Phin held me close, solid muscle beneath skin as soft as air. His heart beat nearly twice as fast as mine—its natural pace. He had so many reasons to hate me. Over three hundred, to be perfectly frank. And yet he didn’t. It would be easier to hate myself if he wasn’t so forgiving of my worst sins.
I pressed my cheek to his shoulder and just held on, waiting for the world to stop spinning out of control. Allowing my emotions time to right themselves once more, so I could step outside the infirmary and do my
job. The night was far from over. Depending on what we got from Felix, it may have only just begun.
“Please, Evangeline,” he whispered. “Please don’t harden your heart before you’ve allowed it to truly love.”
The dam began to crack. And then the sound of an old-fashioned bell ringing filled the room. I pulled away, confused, until Phin pulled his cell phone out of his jeans pocket. His expression sharpened.
“Emergency page,” he said. “Come on.”
Operations was in a state of minor chaos when we arrived. Created from the skeletons of three different stores, the combined space was full of computer workstations, whiteboards, a map of the city, and a few cubicles. Half a dozen volunteers were always on duty, manning the computers and an intricate switchboard setup that connected more than a hundred different cell phones to one another on a private network. It often reminded me of a police station bull pen, where all the major activity occurred.
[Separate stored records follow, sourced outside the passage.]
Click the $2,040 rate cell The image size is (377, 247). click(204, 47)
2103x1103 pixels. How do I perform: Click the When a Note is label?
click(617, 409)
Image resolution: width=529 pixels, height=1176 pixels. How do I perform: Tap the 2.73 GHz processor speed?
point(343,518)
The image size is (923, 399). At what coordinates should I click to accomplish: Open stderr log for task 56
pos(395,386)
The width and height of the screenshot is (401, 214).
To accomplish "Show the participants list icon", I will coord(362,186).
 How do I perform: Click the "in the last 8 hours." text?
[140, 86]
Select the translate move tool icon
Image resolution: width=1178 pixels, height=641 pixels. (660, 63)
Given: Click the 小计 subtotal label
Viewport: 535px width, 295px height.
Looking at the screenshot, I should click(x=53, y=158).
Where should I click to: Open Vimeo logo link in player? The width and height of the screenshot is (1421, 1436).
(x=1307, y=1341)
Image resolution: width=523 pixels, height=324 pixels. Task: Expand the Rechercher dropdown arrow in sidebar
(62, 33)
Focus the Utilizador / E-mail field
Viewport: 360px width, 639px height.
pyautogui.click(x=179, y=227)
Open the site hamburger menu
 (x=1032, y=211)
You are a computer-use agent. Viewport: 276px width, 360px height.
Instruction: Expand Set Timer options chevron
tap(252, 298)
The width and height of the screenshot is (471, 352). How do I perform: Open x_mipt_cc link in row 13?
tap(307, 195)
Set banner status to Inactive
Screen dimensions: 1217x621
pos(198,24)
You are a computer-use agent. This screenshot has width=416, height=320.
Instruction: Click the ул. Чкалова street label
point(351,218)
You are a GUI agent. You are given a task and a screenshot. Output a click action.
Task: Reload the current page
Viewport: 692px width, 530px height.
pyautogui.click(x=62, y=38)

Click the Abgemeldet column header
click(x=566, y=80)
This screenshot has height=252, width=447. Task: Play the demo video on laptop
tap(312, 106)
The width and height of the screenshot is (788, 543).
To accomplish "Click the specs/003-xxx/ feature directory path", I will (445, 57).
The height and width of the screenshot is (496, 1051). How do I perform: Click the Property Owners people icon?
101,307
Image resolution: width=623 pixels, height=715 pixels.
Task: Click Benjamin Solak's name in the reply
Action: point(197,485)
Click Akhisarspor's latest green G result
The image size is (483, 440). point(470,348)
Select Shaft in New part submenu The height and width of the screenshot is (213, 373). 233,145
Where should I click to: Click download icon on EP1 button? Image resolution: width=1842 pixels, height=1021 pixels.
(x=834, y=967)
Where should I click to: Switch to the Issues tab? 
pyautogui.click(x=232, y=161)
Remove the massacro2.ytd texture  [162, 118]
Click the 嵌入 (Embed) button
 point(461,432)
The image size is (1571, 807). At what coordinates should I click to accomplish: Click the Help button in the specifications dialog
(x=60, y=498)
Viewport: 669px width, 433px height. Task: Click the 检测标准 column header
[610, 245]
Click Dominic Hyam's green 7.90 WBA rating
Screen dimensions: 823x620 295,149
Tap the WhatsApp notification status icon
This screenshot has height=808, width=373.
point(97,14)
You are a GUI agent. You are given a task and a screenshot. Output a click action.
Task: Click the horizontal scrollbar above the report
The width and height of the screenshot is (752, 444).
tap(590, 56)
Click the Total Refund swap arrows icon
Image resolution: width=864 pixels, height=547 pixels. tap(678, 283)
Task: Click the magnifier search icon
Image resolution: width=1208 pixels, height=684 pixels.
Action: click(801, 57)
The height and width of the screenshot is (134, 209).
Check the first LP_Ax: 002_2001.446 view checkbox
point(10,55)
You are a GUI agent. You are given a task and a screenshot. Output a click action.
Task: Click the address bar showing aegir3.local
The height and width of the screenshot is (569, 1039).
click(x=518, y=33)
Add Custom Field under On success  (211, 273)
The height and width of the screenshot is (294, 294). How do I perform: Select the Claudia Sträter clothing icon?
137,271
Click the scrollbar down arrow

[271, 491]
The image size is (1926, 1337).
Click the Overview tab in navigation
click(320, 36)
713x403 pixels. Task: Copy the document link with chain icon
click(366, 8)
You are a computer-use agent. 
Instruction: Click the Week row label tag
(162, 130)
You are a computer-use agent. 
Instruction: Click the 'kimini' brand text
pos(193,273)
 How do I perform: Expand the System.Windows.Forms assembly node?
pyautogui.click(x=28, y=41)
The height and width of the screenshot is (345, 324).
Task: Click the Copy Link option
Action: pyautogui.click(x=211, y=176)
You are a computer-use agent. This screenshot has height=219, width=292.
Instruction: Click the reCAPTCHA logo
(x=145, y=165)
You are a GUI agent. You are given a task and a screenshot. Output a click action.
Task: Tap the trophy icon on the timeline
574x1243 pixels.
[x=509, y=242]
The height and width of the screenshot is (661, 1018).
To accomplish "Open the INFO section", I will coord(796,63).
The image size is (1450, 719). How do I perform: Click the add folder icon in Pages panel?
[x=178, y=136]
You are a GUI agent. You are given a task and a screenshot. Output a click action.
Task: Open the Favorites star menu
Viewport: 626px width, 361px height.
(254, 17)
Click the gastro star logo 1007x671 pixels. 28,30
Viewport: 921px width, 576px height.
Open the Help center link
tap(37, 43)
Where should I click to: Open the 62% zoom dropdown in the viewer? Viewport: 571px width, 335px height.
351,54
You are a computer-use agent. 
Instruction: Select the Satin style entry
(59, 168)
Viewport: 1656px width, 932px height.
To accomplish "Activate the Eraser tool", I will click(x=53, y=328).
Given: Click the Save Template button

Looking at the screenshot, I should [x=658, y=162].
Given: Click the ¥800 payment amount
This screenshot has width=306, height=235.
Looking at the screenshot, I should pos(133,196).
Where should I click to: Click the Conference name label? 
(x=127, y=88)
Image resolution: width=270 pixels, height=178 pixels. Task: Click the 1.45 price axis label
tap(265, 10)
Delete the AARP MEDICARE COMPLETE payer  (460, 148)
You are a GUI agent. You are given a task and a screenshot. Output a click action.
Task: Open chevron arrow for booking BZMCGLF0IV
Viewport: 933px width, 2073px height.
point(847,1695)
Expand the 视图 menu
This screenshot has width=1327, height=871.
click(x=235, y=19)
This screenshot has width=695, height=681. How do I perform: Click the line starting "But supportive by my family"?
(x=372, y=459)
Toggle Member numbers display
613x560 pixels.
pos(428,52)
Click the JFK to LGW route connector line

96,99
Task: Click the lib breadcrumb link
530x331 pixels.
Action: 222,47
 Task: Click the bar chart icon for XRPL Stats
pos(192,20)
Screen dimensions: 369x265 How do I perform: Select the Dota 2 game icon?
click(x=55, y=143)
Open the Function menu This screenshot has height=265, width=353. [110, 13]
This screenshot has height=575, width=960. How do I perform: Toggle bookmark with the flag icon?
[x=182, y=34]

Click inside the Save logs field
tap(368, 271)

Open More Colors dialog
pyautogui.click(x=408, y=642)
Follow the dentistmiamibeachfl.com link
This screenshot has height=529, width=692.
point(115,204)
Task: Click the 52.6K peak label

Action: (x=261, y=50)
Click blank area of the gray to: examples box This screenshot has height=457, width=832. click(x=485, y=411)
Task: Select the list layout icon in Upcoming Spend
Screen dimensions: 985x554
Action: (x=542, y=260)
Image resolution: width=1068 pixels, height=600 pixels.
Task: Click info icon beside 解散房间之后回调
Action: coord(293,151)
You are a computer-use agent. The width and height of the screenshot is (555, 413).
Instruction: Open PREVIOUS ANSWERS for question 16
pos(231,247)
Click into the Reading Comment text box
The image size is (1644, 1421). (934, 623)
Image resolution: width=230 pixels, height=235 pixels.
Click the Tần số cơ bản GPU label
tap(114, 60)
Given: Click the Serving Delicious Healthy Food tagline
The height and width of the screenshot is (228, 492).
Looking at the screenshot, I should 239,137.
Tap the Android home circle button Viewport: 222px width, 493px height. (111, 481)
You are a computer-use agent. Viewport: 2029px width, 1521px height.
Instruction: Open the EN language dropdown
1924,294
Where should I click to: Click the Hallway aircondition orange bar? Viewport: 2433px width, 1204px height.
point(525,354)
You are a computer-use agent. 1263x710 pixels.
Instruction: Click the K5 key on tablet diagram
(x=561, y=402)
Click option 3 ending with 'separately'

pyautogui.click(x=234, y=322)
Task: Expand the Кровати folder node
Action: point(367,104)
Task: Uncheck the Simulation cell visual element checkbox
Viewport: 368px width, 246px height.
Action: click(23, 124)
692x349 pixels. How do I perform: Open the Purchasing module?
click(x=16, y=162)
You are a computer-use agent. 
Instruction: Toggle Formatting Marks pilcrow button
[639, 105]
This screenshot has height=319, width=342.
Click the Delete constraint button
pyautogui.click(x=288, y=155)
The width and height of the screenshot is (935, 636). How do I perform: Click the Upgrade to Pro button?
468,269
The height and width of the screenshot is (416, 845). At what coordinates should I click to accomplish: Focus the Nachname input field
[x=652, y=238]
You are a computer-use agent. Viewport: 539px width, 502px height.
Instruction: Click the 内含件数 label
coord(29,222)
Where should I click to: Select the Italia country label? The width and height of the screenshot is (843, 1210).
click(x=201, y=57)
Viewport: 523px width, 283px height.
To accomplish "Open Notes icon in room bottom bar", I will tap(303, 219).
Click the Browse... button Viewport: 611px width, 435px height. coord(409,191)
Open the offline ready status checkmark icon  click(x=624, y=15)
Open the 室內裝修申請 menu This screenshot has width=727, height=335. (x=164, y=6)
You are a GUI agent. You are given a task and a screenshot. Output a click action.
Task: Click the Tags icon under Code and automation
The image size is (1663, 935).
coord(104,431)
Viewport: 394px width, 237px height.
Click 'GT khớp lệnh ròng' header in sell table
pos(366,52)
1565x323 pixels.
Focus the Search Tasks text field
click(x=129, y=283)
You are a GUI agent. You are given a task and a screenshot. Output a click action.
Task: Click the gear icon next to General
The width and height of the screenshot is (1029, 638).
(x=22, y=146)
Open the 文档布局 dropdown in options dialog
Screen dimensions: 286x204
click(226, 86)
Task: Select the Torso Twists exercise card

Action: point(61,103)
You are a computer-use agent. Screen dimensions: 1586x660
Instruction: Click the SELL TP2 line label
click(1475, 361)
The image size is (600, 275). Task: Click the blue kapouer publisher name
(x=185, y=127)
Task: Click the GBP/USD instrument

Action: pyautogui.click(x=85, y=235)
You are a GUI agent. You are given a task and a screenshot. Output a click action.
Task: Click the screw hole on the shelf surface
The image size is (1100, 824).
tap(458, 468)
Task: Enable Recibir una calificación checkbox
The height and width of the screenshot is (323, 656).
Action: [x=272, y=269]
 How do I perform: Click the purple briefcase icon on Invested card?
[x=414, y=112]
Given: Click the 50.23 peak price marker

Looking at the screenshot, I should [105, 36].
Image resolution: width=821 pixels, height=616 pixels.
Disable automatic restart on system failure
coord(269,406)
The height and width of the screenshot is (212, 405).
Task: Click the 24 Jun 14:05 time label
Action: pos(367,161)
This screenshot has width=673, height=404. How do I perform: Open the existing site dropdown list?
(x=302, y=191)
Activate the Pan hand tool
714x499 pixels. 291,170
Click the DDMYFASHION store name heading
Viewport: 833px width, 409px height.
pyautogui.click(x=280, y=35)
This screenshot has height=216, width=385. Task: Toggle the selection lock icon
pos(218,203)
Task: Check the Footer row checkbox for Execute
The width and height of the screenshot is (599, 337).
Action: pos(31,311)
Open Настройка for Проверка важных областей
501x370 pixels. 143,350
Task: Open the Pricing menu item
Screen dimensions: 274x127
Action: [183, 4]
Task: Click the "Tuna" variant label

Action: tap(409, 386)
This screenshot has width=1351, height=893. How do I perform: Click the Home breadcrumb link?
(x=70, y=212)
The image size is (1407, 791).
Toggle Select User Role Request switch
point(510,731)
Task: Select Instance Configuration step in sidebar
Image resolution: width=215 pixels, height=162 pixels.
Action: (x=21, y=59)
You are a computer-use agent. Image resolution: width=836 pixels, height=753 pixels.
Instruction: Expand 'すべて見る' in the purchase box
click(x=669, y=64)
Just like now.
At least thirty people—human, Therian, and vampire—were in Operations. It was the busiest I’d ever seen it, and that simple fact settled a cold knot right into the middle of my already upset stomach.
Astrid, Marcus, and Wyatt were hunched over a desk, listening to the same phone conversation. Adrian Baylor and Kismet were at one of the computers. Kyle had taken over a chair near the partitioned conference area, phone clutched in his hand; he looked absolutely panicked. Milo, Tybalt, and Quince all showed signs of distress. As if sensing our arrival, Astrid spun around, her copper eyes flashing with fury.